Yes nurslings, Dr. Casket has been hard at work on the Annual Halloween Playlist. All bands in the A-E categories have made it through the first round of elimination, but there is oh so much more to be done. This year will be entirely legal with all songs coming from albums I own or free downloads endorsed by the artists. Free downloads endorsed by the artists does in fact mean that you can expect links for your own listening displeasure.
Tomorrow I will be letting the cat out of the bag for a new weekly column entitled Wednesdays with Wednesday. Don't expect any Hiss-terics, but she may just claw some culture into you. Pugsley's been hinting that he'd like a spot on the blog as well, but first he'll have to make it past our rigor-mortis editorial staff.

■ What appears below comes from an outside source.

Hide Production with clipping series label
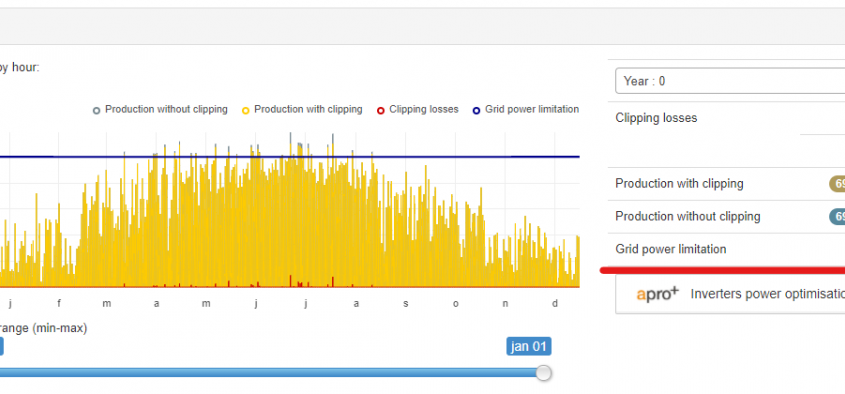845x394 pixels. [x=308, y=109]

There's no noose on the monster hunt front, but the witchcrafts are coming right along. I know Halloween is still two months away fiends, but when every day is Halloween the big day is just the culmination of our creaky, creepy, crepuscular calling. Don't miss Wednesdays with Wednesday, or Free Delightfully-Deadly-Download Friday.
Also, you should all find the nearest mirror, look at yourself in that mirror, and shake a bony finger of shame for failing to celebrate the birthday of one Mary Shelley yesterday. I would have completely forgotten this myself if not for the freakishly fervent Frankenstein fanatics over at frankensteinia. Visit them often and take a dive into their musty archives for some truly fascinating Frankenstein facts.
That's all for now boils and ghouls, but stay tuned for further deadvelopments. Be careless, and always remember: it's not what's under your bed that you should fear; it's the adorable child zombie behind you!
is this a good enough excuse not to have kids?
ReplyDeletePersonally I would be delighted to have a pack of flesh eating zomblings to call my very own. But everyone is different.